We caught up with the brilliant and insightful Flower Sanchez a few weeks ago and have shared our conversation below.
Hi Flower, thanks for joining us today. Do you feel you or your work has ever been misunderstood or mischaracterized? If so, tell us the story and how/why it happened and if there are any interesting learnings or insights you took from the experience?
I think as an artist, we are often times misunderstood in general. It’s kind of our superpower. I sort of enjoy it. The downfall is that we live in age of social media and everyone is suddenly a critic lol. As artists we know we’ve a communal responsibility to clarify our messages if ever they should be misconstrued. But art mimics life. Perception is not linear. I mean, these are very delicate times. You have society and the artist both at a heightened scale of sensitivity these days. Most artists find this taxing as it can defeat the purpose of our work. Constantly having to water down our ideas. It takes vulnerability and patience. But for influence sake I feel they understand the responsibility that comes with the gifts. For me I just see it as an opportunity to create art on a more challenging scale. Sort of like “yeah I dare anyone to question this” lol. I have a very witty sense of humor. It reflects in everything.
An example for me, I wear a lot of different hats, from a hip-hop DJ to cinematography, writing, acting to being an executive chef and running my own restaurant all by the age of 27.. And now I’ve ventured into skincare wellness. Lol people are constantly confused. I hear things like, “wow you’re so young how do you do all of that?” Or “you should just pick one lane”. But I ignore most of it. It’s my life, my journey and I don’t wanna waste a single moment not being myself. Im thankful to have amazing parents who have always supported my talents (not financially lol) but emotional support and keeping me uplifted. Truth be told if you combine a hustler who came from nothing with multiple creative abilities that’s just what happens. I don’t think I’ll ever just do one thing lol. I get it from my dad. Jamaican people are known for creating things and selling them to make a living. Same thing with my mom and my Mexican heritage, if you’re from SoCal you see them everyday. My life is essentially a makeup of my culture just with my own swagger. I can’t help the fact that I love creating and am unlimited in what I can do. I spent a long time believing people in thinking they were right and I need to choose just one thing and I’m so glad that I never listened to any of them. Even my older brother haha. Sorry man, I won. The best thing in the world is to become successful at just being yourself. In the words of the great Master P, “ain’t no limit.” . I’m just getting started truthfully.
——————————
**TASK REQUIREMENTS**
In the interview with Flower Sanchez, what field does Sanchez say they have now ventured into?

**EXTRACTED MATERIAL**
——————————
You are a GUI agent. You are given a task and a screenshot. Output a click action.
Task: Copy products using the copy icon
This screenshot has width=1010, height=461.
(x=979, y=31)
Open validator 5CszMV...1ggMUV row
——————————
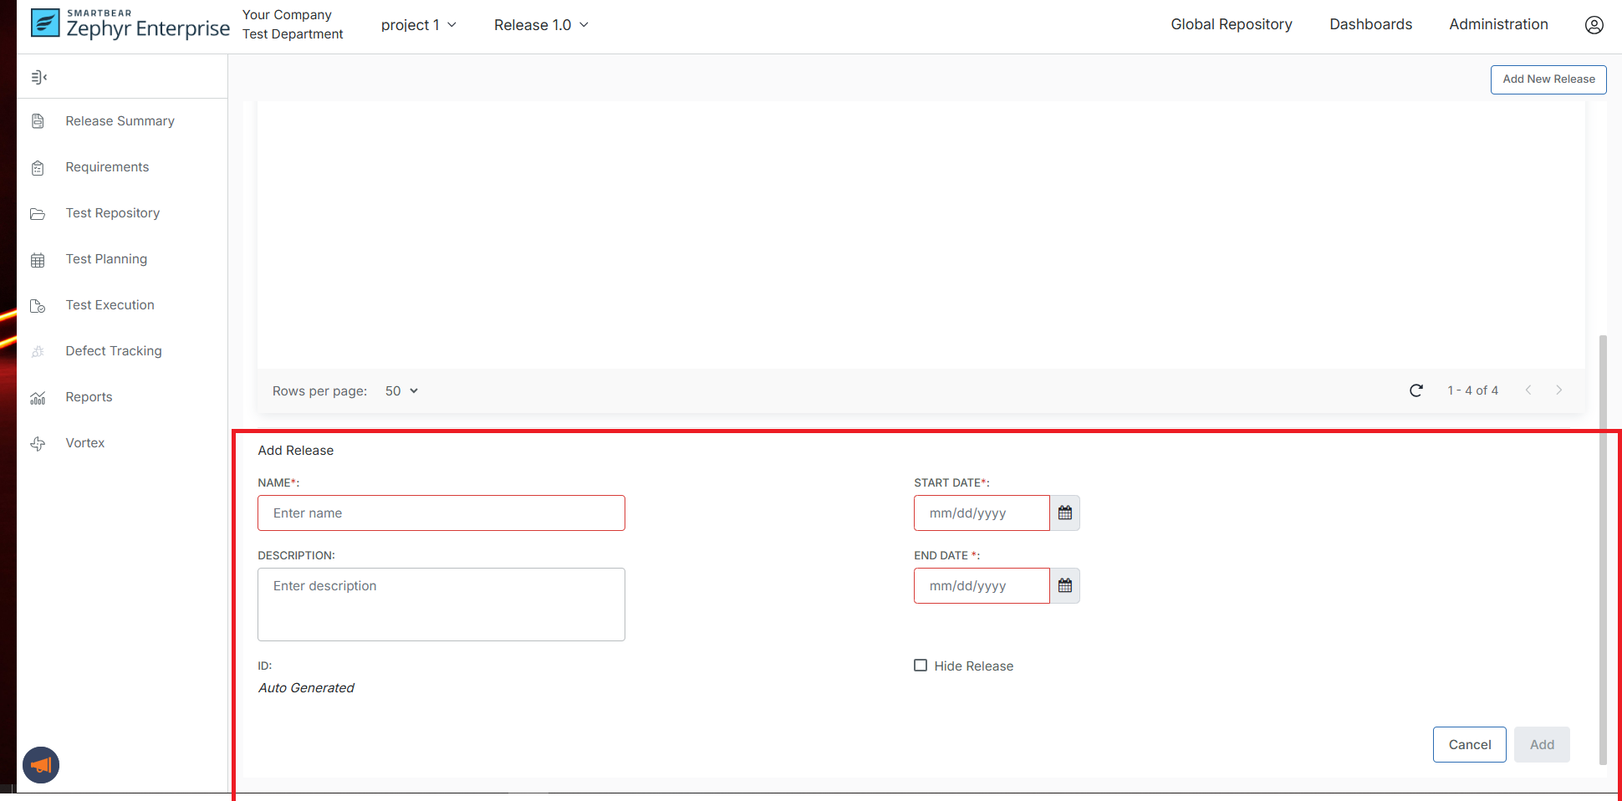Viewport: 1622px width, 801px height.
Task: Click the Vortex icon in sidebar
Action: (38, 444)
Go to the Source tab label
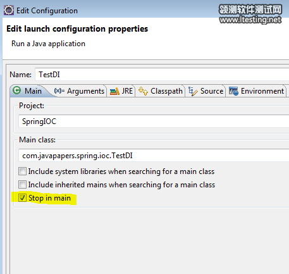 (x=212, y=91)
——————————
**RESULT BELOW**
Skincare wellness.